Q2: What downsides do you see of trying all possible model options? How might you go about choosing a smaller number of tuning values to try?



In [45]:
from sklearn.model_selection import GridSearchCV
enc = OneHotEncoder(sparse_output = False)


ct_tuning = ColumnTransformer(
  [("size_polynomial", PolynomialFeatures(), ["Gr Liv Area"]),
  ("rooms_polynomial", PolynomialFeatures(), ["TotRms AbvGrd"]),
   ("dummify", enc, ["Bldg Type"])],
  remainder = "drop"
)

lr_pipeline_tuning = Pipeline(
  [("preprocessing", ct_tuning),
  ("linear_regression", lr)]
).set_output(transform="pandas")

degrees = {'preprocessing__size_polynomial__degree': np.arange(1, 11),
           "preprocessing__rooms_polynomial__degree": np.arange(1, 11)}

gscv = GridSearchCV(lr_pipeline_tuning, degrees, cv = 5, scoring='neg_root_mean_squared_error')
gscv_fitted = gscv.fit(X, y)

In [46]:
gscv_fitted.cv_results_


array([ -54168.08142919,  -53925.41781821,  -52781.98411754,
        -53199.00680115,  -58214.29263896,  -62623.65822039,
        -72233.78139036,  -97088.9905488 , -149965.53335844,
       -242581.14864938,  -54218.38403911,  -54152.70400263,
        -52837.4462235 ,  -53184.00062906,  -58214.29255545,
        -62623.65822039,  -72233.78139036,  -97088.98373309,
       -149965.54140738, -242581.1486491 ,  -53995.89644106,
        -54101.47839371,  -53003.26539061,  -53183.59071765,
        -55620.7387308 ,  -62623.65822039,  -72233.77978606,
        -97088.97812747, -149965.54140737, -242581.14864962,
        -53596.30184666,  -53951.82868716,  -53163.13364745,
        -52808.99922438,  -56077.28077025,  -62623.6581797 ,
        -72233.77791543,  -97088.97812747, -149965.54140735,
       -242581.14864976,  -53614.99780118,  -54253.59397717,
        -53386.55172603,  -52828.45108741,  -56302.85389305,
        -62623.65825143,  -72233.77791543,  -97088.97812746,
       -149965.54140736,

In [51]:
from sklearn.model_selection import GridSearchCV
import pandas as pd
import numpy as np

df = gscv_fitted.cv_results_['mean_test_score'] * - 1

degrees_poly_size = np.repeat(np.arange(1, 11), 10)
degrees_poly_rooms = np.tile(np.arange(1, 11), 10)

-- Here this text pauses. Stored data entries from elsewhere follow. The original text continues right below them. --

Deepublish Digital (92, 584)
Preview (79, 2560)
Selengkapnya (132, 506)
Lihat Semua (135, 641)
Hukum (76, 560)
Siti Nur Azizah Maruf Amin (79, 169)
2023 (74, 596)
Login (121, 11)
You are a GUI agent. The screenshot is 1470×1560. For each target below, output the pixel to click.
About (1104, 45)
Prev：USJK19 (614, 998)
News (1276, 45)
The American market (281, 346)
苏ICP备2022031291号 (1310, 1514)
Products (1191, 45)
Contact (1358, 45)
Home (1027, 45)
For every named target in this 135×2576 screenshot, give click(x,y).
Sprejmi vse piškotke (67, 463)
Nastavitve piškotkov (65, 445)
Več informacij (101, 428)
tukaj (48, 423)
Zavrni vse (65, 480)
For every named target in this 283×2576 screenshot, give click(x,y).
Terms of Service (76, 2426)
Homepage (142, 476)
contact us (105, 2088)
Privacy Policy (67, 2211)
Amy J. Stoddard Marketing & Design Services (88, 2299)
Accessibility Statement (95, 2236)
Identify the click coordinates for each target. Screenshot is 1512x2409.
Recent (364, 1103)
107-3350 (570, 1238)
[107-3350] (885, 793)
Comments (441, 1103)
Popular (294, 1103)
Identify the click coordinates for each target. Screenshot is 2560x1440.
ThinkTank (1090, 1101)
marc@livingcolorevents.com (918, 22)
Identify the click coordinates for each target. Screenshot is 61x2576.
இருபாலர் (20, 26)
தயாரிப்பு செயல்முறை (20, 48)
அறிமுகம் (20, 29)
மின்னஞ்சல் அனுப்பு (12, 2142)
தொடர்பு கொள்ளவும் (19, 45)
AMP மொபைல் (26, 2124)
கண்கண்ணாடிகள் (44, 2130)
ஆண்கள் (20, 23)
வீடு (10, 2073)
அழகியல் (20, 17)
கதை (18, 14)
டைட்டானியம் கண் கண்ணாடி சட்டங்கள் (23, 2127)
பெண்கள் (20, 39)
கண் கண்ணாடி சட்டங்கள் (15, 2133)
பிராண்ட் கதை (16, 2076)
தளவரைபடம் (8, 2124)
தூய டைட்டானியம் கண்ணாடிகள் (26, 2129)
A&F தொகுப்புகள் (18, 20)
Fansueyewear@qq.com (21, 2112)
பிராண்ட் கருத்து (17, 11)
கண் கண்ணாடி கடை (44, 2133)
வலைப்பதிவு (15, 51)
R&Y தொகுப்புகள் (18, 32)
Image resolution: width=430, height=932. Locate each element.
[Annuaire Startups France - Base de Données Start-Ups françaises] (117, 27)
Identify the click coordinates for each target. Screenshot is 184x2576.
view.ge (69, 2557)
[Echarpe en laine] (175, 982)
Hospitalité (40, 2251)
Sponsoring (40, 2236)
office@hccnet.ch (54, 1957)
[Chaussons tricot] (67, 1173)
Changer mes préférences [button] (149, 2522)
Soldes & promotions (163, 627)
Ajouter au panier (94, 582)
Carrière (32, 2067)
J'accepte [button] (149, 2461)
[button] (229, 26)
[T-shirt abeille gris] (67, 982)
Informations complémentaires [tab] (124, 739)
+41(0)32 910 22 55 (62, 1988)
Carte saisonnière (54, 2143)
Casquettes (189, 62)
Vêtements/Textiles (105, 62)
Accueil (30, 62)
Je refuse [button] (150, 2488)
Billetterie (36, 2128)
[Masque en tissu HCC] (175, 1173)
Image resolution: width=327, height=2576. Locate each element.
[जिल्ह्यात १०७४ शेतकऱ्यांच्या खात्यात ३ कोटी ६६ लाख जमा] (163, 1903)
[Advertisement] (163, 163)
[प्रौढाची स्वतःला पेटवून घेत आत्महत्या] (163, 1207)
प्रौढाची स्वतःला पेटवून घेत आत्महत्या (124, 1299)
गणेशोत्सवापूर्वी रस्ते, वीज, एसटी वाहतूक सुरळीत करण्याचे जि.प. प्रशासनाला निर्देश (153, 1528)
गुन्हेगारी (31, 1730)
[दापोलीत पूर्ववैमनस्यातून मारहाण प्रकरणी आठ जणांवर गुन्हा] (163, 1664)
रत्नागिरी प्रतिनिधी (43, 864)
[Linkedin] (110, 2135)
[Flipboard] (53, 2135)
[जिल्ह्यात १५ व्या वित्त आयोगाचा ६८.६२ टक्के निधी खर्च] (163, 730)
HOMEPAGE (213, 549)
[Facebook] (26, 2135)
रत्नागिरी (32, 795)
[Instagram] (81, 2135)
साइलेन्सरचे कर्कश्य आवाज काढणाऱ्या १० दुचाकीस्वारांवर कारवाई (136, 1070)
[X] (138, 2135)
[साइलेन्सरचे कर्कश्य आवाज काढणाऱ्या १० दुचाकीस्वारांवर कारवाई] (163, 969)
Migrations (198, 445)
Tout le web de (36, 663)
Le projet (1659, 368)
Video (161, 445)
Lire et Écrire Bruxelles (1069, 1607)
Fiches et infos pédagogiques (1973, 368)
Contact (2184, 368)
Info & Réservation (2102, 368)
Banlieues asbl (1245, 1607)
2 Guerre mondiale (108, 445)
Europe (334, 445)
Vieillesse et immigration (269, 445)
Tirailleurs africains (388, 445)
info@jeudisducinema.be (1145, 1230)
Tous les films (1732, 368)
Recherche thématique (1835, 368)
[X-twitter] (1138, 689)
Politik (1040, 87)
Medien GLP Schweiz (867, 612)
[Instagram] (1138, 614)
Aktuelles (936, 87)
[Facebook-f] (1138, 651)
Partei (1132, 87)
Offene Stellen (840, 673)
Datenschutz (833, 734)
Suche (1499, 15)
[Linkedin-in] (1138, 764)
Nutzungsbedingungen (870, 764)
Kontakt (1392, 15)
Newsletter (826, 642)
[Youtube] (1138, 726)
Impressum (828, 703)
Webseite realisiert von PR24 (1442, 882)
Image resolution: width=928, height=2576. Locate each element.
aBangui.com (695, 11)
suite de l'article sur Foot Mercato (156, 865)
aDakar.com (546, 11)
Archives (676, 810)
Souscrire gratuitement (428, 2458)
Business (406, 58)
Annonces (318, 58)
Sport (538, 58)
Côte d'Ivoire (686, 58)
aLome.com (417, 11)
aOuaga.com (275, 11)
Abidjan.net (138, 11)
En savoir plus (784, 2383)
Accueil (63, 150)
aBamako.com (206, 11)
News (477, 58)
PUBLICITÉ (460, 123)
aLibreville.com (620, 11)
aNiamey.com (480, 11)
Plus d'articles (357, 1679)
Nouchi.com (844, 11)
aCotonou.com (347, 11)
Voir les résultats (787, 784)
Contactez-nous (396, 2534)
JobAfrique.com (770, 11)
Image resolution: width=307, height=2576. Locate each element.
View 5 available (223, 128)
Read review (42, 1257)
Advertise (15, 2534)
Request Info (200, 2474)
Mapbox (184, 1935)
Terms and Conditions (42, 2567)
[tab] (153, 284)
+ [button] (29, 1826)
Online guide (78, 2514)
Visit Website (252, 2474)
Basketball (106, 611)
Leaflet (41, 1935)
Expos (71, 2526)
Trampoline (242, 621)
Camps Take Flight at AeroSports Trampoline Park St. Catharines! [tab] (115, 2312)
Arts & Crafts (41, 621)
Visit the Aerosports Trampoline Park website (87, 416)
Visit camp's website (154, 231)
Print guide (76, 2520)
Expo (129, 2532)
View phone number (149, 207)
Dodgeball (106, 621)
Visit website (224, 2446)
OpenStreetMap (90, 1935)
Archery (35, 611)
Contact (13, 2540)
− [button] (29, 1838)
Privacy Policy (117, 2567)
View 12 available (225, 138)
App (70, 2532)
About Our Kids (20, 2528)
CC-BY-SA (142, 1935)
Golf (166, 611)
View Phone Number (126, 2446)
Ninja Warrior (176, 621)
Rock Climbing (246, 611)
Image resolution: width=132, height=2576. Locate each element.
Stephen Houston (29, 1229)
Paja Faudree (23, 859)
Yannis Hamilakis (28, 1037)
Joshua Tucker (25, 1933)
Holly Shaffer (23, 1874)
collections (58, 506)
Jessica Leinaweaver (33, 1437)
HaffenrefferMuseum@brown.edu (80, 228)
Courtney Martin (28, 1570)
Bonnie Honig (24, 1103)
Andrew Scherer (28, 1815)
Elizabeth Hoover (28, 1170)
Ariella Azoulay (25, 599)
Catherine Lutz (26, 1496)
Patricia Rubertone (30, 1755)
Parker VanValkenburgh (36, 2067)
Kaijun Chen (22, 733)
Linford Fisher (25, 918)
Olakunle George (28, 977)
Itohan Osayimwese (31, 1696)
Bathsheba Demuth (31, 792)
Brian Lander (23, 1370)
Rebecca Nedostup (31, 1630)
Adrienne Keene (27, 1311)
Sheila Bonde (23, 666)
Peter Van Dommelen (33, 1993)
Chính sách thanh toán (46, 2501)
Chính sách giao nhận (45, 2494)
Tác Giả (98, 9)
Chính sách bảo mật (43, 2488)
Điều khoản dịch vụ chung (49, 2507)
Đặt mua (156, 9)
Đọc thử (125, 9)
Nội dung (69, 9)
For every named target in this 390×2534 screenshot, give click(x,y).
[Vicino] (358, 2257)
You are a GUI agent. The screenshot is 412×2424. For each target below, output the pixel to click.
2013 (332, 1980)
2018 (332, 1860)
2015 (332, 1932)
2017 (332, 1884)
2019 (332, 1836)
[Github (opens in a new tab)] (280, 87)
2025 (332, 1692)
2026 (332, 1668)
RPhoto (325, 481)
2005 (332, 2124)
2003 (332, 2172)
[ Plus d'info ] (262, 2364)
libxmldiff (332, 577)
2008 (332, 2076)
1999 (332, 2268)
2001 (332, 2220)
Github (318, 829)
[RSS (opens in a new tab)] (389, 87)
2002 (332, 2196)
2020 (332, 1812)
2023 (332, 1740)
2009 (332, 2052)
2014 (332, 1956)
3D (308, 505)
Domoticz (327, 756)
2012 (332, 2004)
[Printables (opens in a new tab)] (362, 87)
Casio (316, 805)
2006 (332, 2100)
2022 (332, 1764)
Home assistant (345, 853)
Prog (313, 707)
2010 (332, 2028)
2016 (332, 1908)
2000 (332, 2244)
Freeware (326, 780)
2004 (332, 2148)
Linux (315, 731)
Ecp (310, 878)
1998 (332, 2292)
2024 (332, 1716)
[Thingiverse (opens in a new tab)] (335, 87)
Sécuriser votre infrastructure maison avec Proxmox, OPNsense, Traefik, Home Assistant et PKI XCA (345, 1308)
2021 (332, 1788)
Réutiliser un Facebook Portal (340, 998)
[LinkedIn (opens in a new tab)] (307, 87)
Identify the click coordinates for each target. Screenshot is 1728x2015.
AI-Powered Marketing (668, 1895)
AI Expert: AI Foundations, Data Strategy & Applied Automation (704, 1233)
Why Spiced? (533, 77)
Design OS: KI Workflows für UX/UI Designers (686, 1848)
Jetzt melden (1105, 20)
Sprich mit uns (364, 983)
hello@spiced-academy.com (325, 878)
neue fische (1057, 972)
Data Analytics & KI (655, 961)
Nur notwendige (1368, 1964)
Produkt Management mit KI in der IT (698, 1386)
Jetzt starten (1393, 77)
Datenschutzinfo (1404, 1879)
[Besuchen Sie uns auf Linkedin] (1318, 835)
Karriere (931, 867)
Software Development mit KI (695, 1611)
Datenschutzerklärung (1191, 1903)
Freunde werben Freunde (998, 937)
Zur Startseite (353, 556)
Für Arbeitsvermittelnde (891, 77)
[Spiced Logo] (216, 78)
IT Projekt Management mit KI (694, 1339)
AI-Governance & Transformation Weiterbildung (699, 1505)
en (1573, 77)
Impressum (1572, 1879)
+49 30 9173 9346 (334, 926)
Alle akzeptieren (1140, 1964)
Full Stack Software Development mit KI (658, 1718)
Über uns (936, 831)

cv_results_df = pd.DataFrame({
    "size degrees": degrees_poly_size,
    "room degrees": degrees_poly_rooms,
    "scores": df
})

pd.set_option('display.float_format', '{:.0f}'.format)
cv_results_df.sort_values(by = "scores").head()

Unnamed: 0,size degrees,room degrees,scores
2,1,3,52782
33,4,4,52809
43,5,4,52828
12,2,3,52837
63,7,4,52959


The model that performed the best is the model with a polynomial degree of 1 for the size of the house and a polynomial degree of 3 for the number of rooms.


One downside of trying all possible model options is that it can be computationally expensive and time-consuming, especially as the number of hyperparameters and their possible values increases. This is particularly true when dealing with complex models or large datasets. Additionally, testing a large number of combinations can lead to overfitting on the training data, as the model might be too closely tuned to specific noise in the data rather than generalizable patterns.